MicroRNA-130b is anticipated to be convoluted in pathophysiological procedures such as oxidative stress and insulin resistance which is the main underlying pathophysiological mechanism in NAFLD [12].

In our study, there microRNA-130b showed arithmetical variance in NAFLD patients with CKD than those without CKD (P = 0.032), also showed arithmetical variance between NAFLD patients with CKD and control, and between NAFLD patients and control (P < 0.001 and P = 0.045) respectively.

MicroRNA-130b downregulation has been linked to a reduction of lipid storage in hepatocytes and improving insulin sensitivity in rat models. miR-130b-5p repression was found to decrease fat accumulation through insulin-like growth factor binding protein 2 (IGFBP2) upregulation in NAFLD murine models [21]. Growing evidence revealed that miR-130b is upregulated in a variety of diseases. For example, hepatocellular carcinoma tissues showed high expression of microRNA-130b compared to nearby cirrhotic nonmalignant liver tissues [22]. In addition, microRNA-130b has been linked to tumor cell initiation, growth, and apoptosis regulation [23]. These findings explain the higher levels of microRNA-130b among NAFLD patients compared to healthy control and represent a novel insight into the pathogenesis of NAFLD.

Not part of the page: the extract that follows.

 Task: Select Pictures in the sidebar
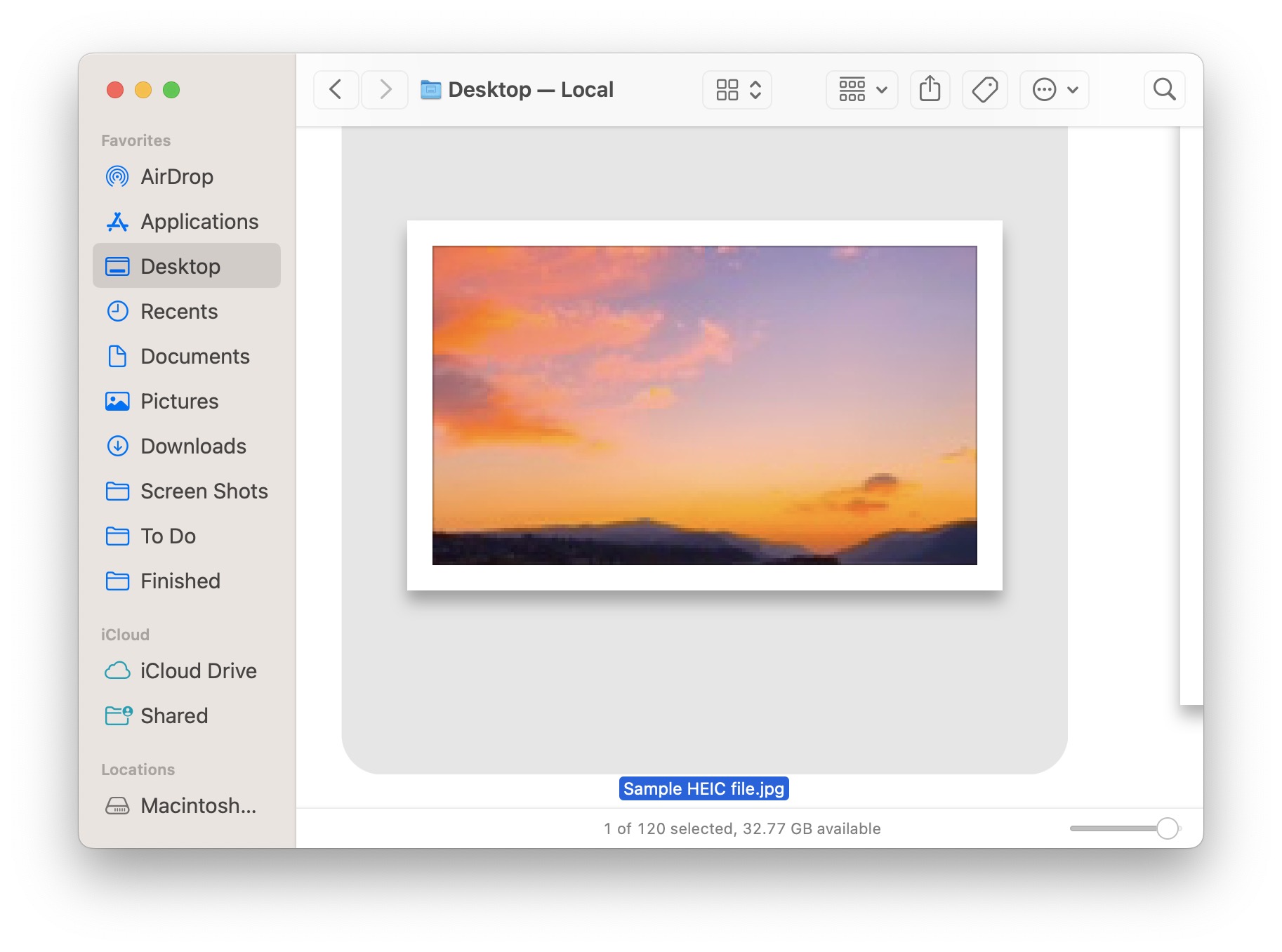[x=179, y=402]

In our study, NAFLD patients with CKD had significantly higher levels of microRNA-130b compared to NAFLD without CKD and healthy subjects. In addition, microRNA-130b could discriminate patients with NAFLD and CKD from patients with NAFLD only with high sensitivity and specificity. This highlights the possible link and role of microRNA-130b in the development of CKD among NAFLD patients.

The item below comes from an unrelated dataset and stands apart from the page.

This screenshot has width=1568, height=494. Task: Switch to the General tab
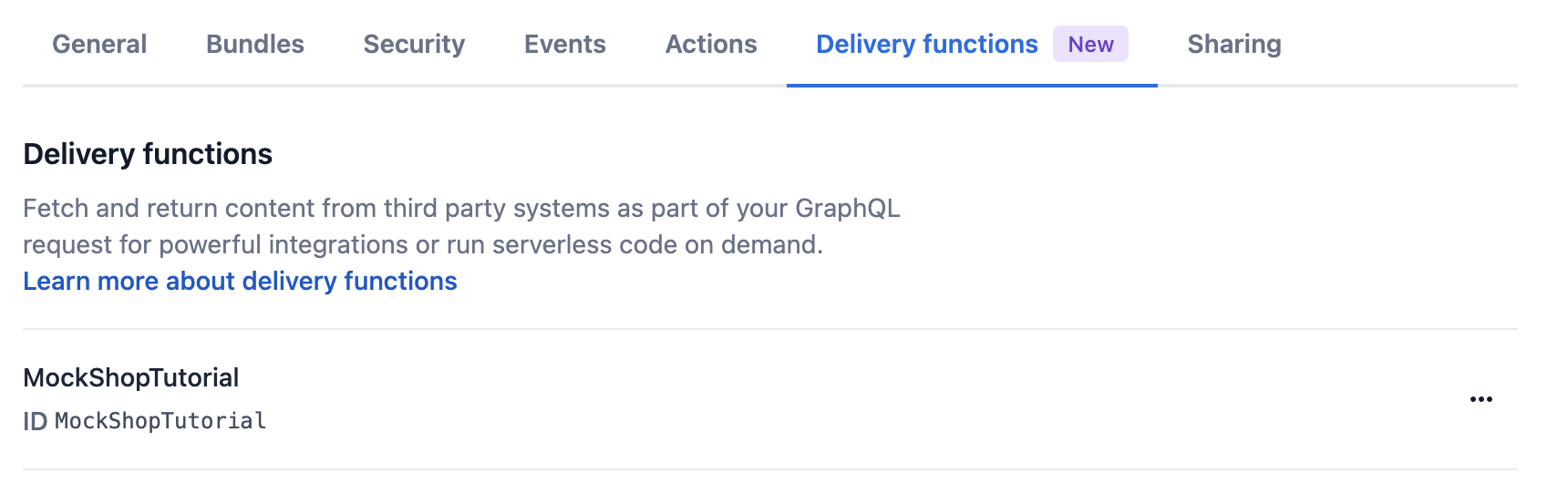pyautogui.click(x=99, y=44)
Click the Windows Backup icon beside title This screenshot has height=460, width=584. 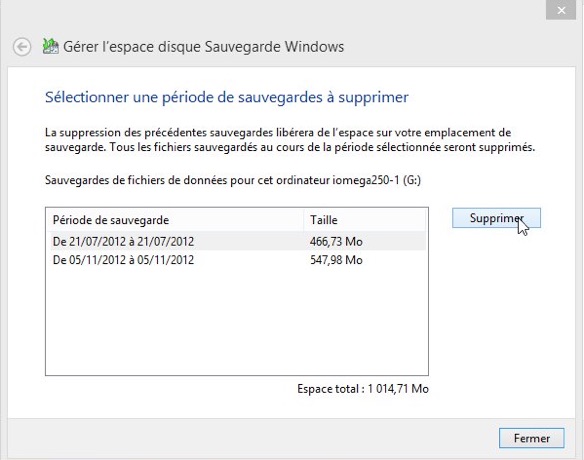[x=51, y=47]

In recent years, a link between NAFLD and CKD has been established, irrespective of the existence of potential confounding disorders such as obesity, hypertension, and type 2 diabetes [24, 25].microRNA-130b has been linked to the development of CKD. Its level is upregulated in patients with early lupus nephritis and is positively correlated with renal damage and chronicity index. The increased expression of microRNA-130b has been associated with overexpression of α-smooth muscle actin and reduced expression of E-cadherin in the presence of transforming growth factor-β1 (TGFBR1). This was hypothesized to promote epithelial-mesenchymal transition, favoring renal tubular fibrosis [26, 27]. In addition, the link of miRNA-130 to TGFBR1 and TGFBR2 is of special importance as it may influence the fibrosis progression in NAFLD and may explain the pathogenesis of CKD in NAFLD patients, a point of potential therapeutic implication in the future [28].

On the other hand, contradictory data about the role of microRNA-130b in renal tubular function manipulation have been elucidated. Bai and colleagues (2016) found that microRNA-130b downregulation was associated with high serum creatinine and β2-microglobulin and with high Snail expression leading to increased tubulointerstitial fibrosis in diabetic nephropathy. However, this contradiction in results may be attributed to the presence of diabetes among their cohort. This concludes the role of microRNA-130b in the manipulation of renal tubular function is not fully clear and opens the way for more studies [29].

We admit that our study has some limitations. The small sample size is one of these limitations, but the financial aspect of the higher number was a conflicting obstacle. We did not use liver biopsy in our diagnosis of NAFLD. This was due to its invasive nature and the resistance of NAFLD patients to such invasive maneuvers. In conclusion, the positive correlation between ARFI, HRI, and serum microRNA-130b, together with good diagnostic performance of microRNA-130b in discrimination of NAFLD patients with and without CKD, introduces these parameters as new non-invasive biomarkers for assessment of NAFLD and to predict chronic kidney disease, and we recommend further wide-scale evaluation of their utility in clinical practice.